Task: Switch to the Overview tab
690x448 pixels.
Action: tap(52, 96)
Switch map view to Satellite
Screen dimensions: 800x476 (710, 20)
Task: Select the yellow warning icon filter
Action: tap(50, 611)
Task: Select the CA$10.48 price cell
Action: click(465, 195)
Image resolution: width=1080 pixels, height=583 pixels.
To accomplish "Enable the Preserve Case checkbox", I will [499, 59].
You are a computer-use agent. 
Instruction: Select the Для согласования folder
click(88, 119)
::::::::::
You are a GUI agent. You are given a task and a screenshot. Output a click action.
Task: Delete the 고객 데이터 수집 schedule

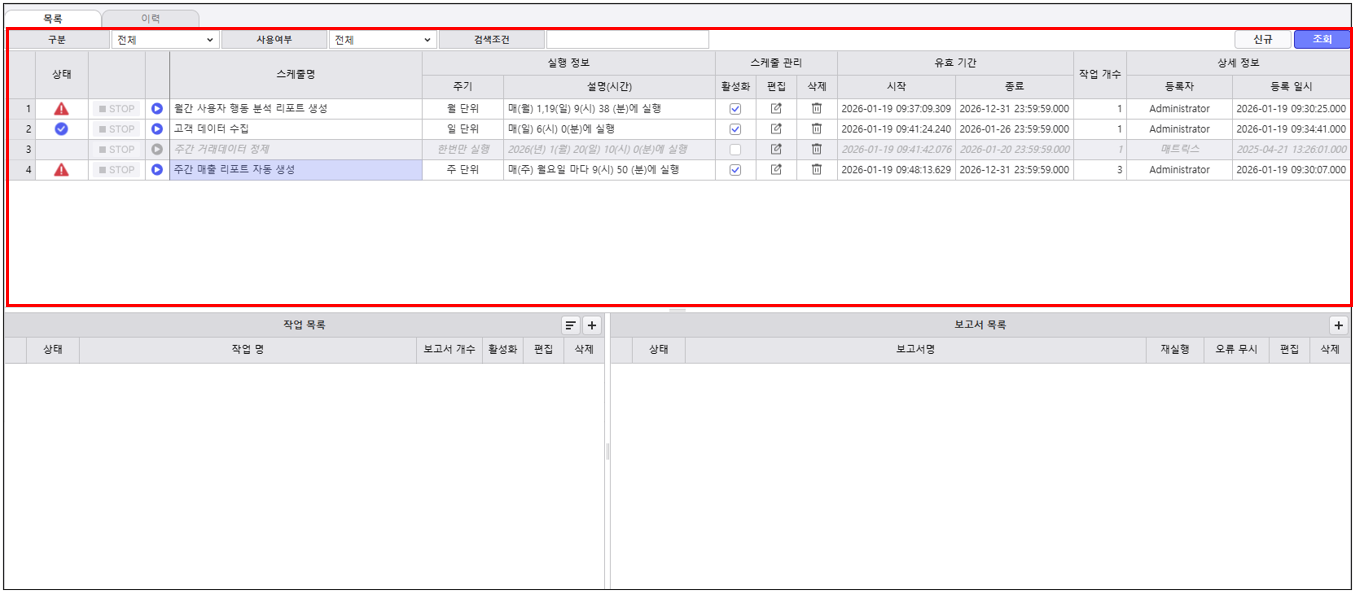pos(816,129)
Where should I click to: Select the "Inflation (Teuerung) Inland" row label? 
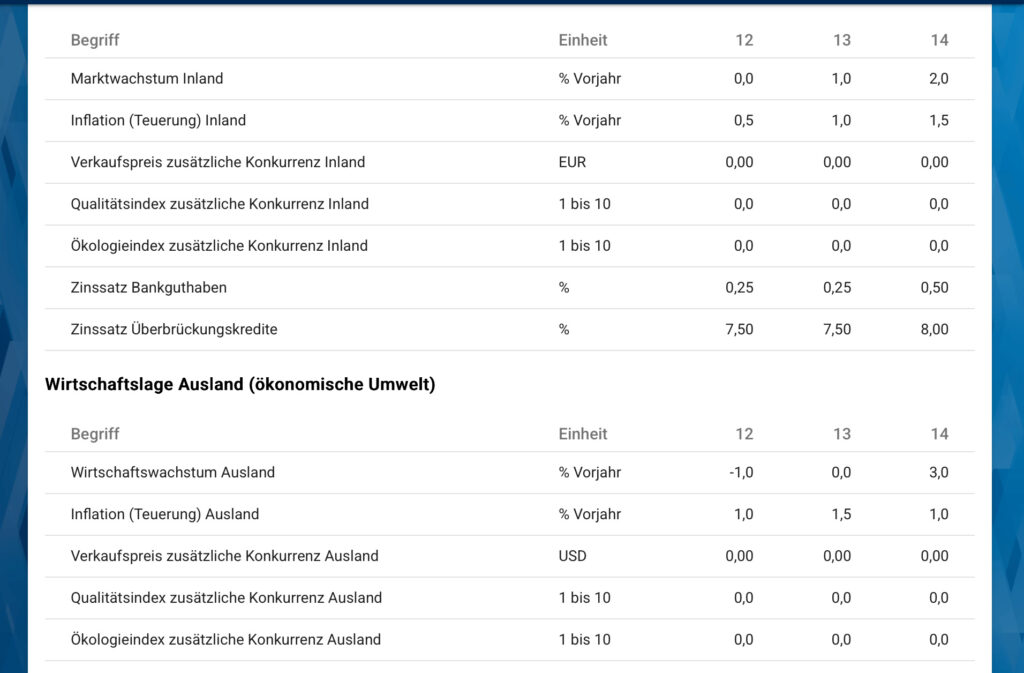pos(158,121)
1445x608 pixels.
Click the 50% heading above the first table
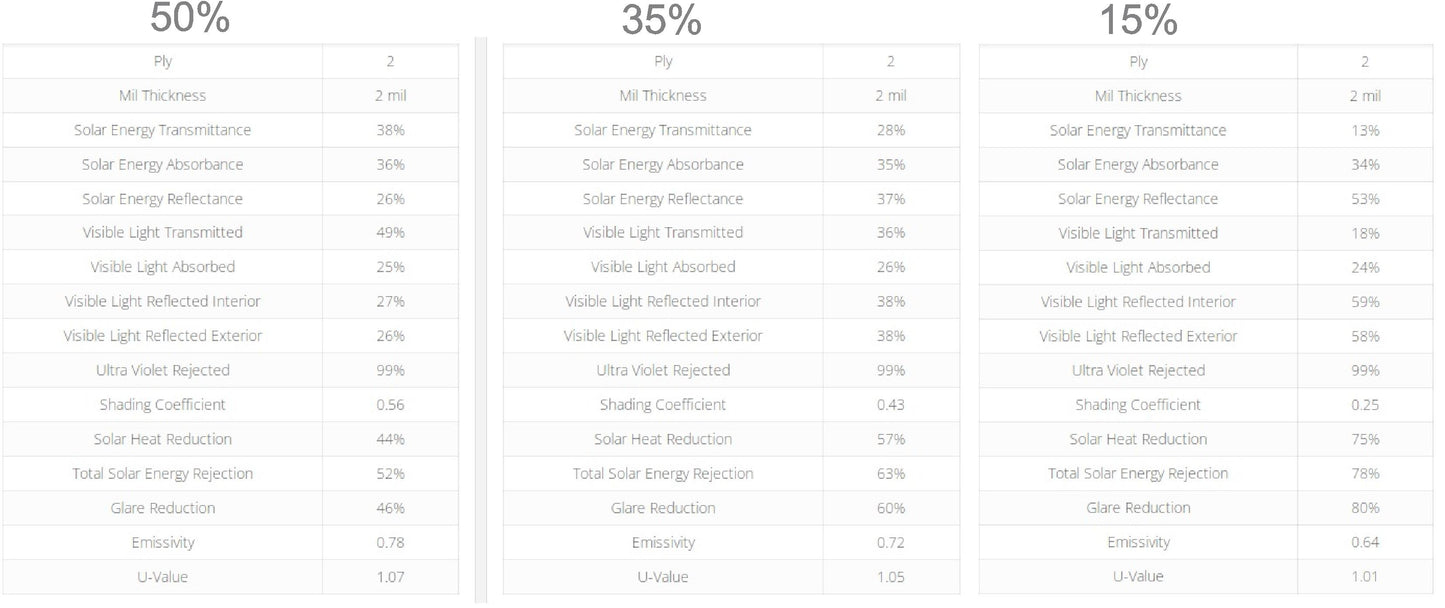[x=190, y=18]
::::::::::
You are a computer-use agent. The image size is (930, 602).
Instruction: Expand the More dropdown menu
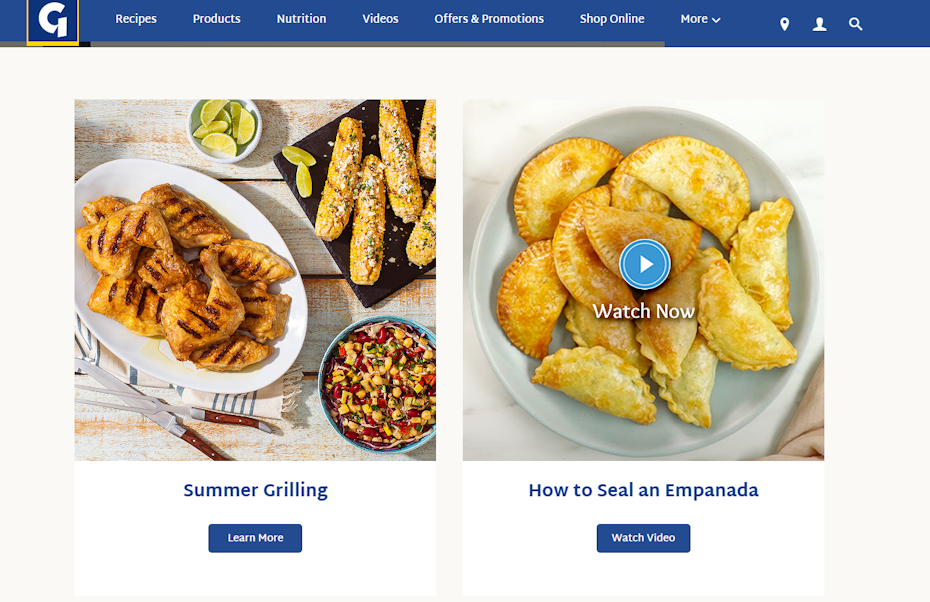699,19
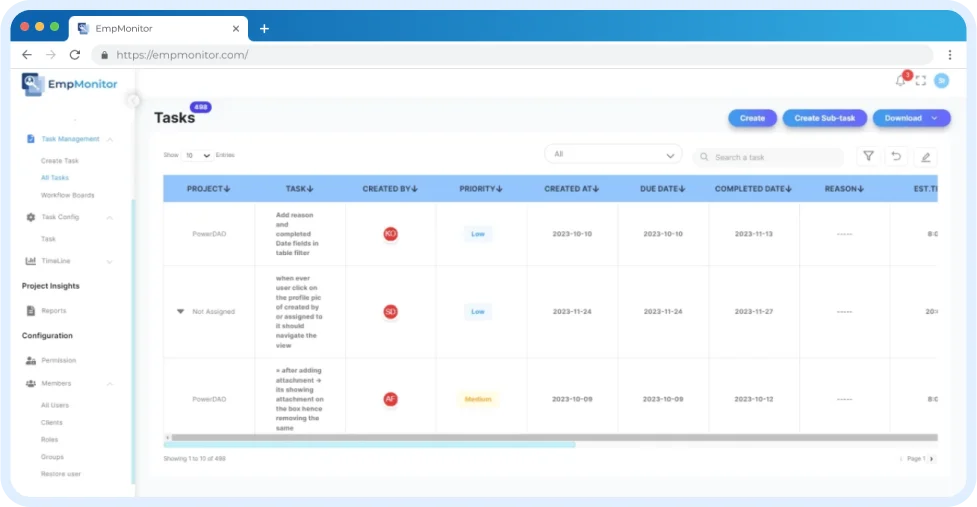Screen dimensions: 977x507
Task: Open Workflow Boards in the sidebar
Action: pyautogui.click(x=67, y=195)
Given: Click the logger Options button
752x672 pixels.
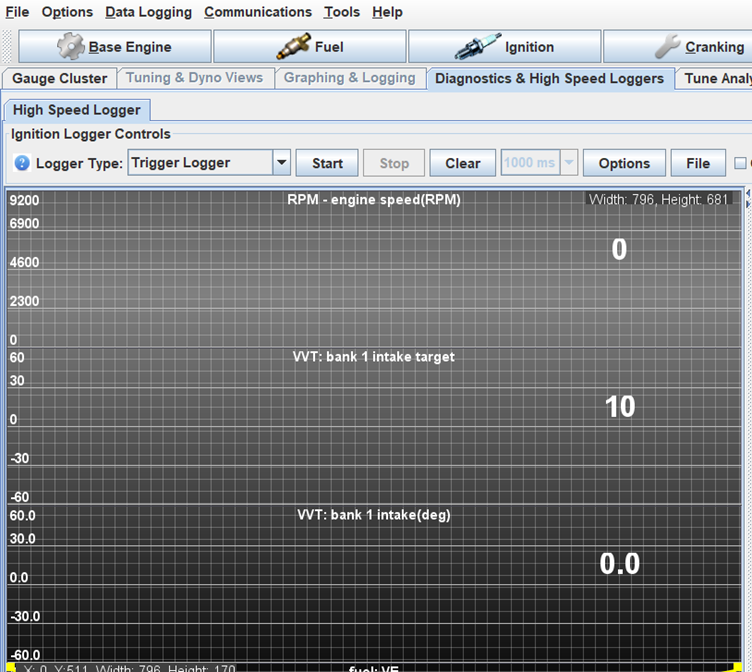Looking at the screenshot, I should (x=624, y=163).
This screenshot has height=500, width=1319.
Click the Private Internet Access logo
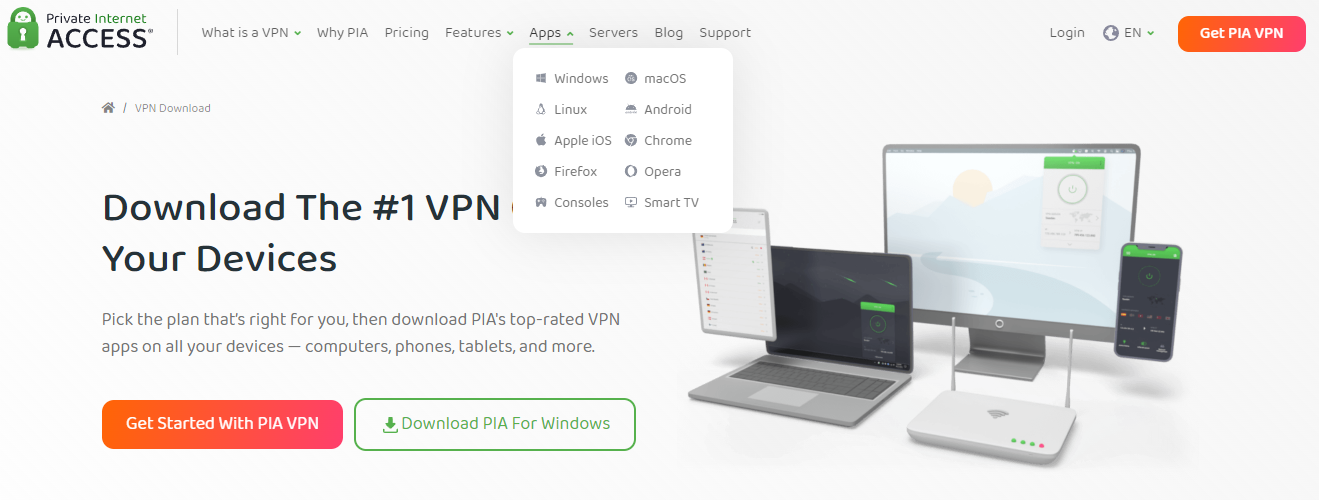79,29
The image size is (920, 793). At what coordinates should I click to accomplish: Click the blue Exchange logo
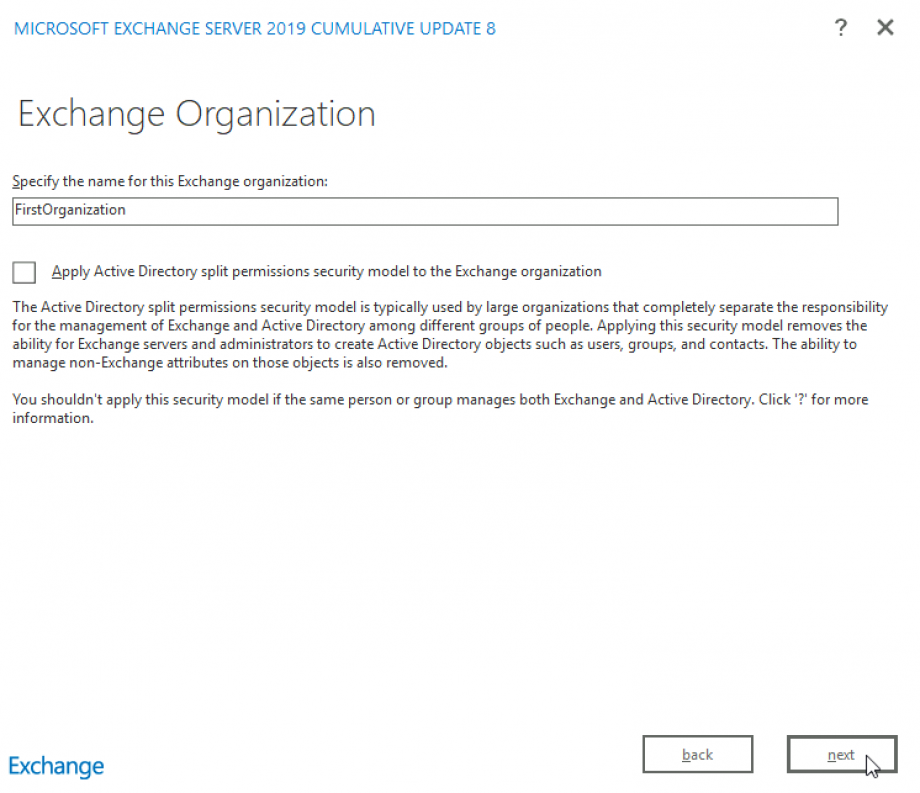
::::::::::
Treat the line with "This screenshot has height=500, width=1319." as the start and the line with "The image size is (920, 793)." as the end, and return exactly that span of the data above, both ends included, without pictures.

This screenshot has height=500, width=1319.
Click the Private Internet Access logo
79,29
The image size is (920, 793). At what coordinates should I click to accomplish: Click the blue Exchange logo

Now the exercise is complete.